Figure 7.

Antigen-specific immune response was enhanced in PPARγ^+/– mice. (a) Proliferation of splenocytes from wild-type mice (open circles, +/+) and PPARγ^+/– mice (filled circles, +/–), both of which were primed with OVA. Proliferation was measured by [³H]thymidine incorporation in the presence of various concentrations of OVA. Bars show the mean ± SD (n = 10 per group). The difference between the two groups was significant (*P < 0.01). (b) The level of Ab against OVA in sera from mice primed with OVA. Mice were bled 30 days after priming with OVA and assayed for the anti-OVA Ab level by ELISA. The mean Ab titers (± SD) of each group of ten mice are shown.
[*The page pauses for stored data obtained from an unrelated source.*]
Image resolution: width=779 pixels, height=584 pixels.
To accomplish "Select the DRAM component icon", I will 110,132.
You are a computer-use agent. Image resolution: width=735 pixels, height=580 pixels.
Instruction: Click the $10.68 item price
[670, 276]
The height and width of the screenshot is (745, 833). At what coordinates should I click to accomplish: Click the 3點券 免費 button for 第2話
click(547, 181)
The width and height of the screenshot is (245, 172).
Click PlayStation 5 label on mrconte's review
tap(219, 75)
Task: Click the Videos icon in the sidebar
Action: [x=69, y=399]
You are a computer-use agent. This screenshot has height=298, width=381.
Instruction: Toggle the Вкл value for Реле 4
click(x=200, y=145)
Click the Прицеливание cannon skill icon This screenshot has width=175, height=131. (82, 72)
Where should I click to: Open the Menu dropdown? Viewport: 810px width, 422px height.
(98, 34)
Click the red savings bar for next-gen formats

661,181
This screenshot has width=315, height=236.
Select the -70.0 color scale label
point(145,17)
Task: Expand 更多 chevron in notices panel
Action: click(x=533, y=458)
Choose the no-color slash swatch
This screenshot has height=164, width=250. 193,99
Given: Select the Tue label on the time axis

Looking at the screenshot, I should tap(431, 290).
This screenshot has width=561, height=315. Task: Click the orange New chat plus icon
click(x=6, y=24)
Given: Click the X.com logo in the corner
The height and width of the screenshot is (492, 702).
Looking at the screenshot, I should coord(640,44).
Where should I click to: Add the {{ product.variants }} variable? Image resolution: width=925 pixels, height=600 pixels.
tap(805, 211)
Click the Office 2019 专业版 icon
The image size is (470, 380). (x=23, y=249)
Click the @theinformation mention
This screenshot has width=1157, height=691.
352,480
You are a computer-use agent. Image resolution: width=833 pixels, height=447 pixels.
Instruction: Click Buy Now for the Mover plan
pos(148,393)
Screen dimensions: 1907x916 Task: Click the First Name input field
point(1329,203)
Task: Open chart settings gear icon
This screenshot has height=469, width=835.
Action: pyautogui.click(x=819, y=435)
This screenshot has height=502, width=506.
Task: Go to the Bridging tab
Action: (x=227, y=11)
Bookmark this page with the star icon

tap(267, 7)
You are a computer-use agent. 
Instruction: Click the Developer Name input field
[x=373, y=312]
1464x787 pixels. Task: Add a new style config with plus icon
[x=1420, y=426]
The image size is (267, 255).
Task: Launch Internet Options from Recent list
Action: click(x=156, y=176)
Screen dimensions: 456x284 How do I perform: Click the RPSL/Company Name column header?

The difference between the two groups was significant (*P < 0.01). (c) Proliferation against mBSA of splenocytes from mBSA-primed wild-type control mice (open circles, +/+) and PPARγ^+/– mice (filled circles, +/–), respectively. Proliferation was measured by [³H]thymidine incorporation in the presence of various concentrations of mBSA. Bars show the mean ± SD (n = 10 per group).The difference between the two groups was significant (*P < 0.001). (d) Mice were bled 30 days after intra-articular challenge with mBSA and assayed for the anti-mBSA Ab level by ELISA. The mean Ab titers (± SD) of each group of the total ten mice are shown. The statistical difference between PPARγ^+/– and PPARγ^+/+ littermates derived from the same litter were significant (*P < 0.01).